** Excerpt to read follows **

Stay home. Stay safe. Lessons from the coronavirus.

Early moves to encourage social distancing were a smart play

It is too early to state exactly which countries and which strategies are best for handling coronavirus. But it is never too early to hypothesise. With the coronavirus outbreak we have seen a wide range of strategies for dealing with the disease. From "she'll be right" and outright denial to heavy-handed lockdowns. Early indicators suggest that extensive government-mandated social distancing was a smart move (for example, work from home policies). While lockdowns have instigated a period of severe economic pain, social distancing has saved lives. Countries that have not mandated social distancing face a more drawn-out health and economic crisis.

In this post, I reviewed five countries' efforts to contain coronavirus - Italy, the United States, New Zealand, Australia and Taiwan. At first glance, countries like Taiwan have done well in containing the virus. On the other side of the coin we have the USA and Italy who are clearly struggling. The graphs below illustrate cases and deaths across five countries. Of course, this is not just about the numbers, which as I explain below have issues, but the country's actions.

** End of Excerpt to read **

- Work instruction -
Please write the next part of the piece on national coronavirus responses, picking up right after its final sentence. The lines that follow come from a separate source, unrelated to this piece.

** Provided material follows **

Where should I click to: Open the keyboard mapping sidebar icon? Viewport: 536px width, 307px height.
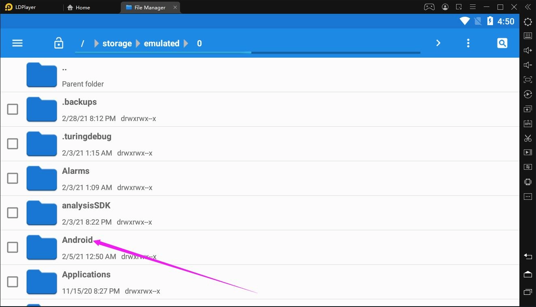coord(527,36)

** End of Provided material **

- Expected answer -
The Humanitarian Data Exchange, worldometers and analysis

I am weary looking at measures like the number of cases or deaths when comparing efforts to contain the virus. Comparing just the cases and deaths is shallow, there is more to it than that. The graphs above wash over a variety of important factors. Countries like New Zealand benefit tremendously from being far away from the action. Older populations like Italy's will naturally have higher death rates in a pandemic. Also, the coronavirus outbreak is further developed in some countries than others. Not to mention that this is now an economic crisis and a health crisis, so factoring in the impact on the economy is also worthwhile. For those reasons, I am careful about drawing conclusions from the data available. Though some observations are apparent when piecing together this information with the actions taken within countries.

With limited data, judgement is paramount

I have put this one first as I think it is the most important. Judgement distinguishes great leadership and is critical in a fast moving world where rumour and suspicion can come before solid facts. Good judgement has saved lives in this crisis. There was no playbook or mathematical model available at the start of the crisis to tell us exactly what to do. You can't analyse your way out of a judgement call. With the clock ticking, leaders still have to make the right decisions with limited information. That is why they are leaders.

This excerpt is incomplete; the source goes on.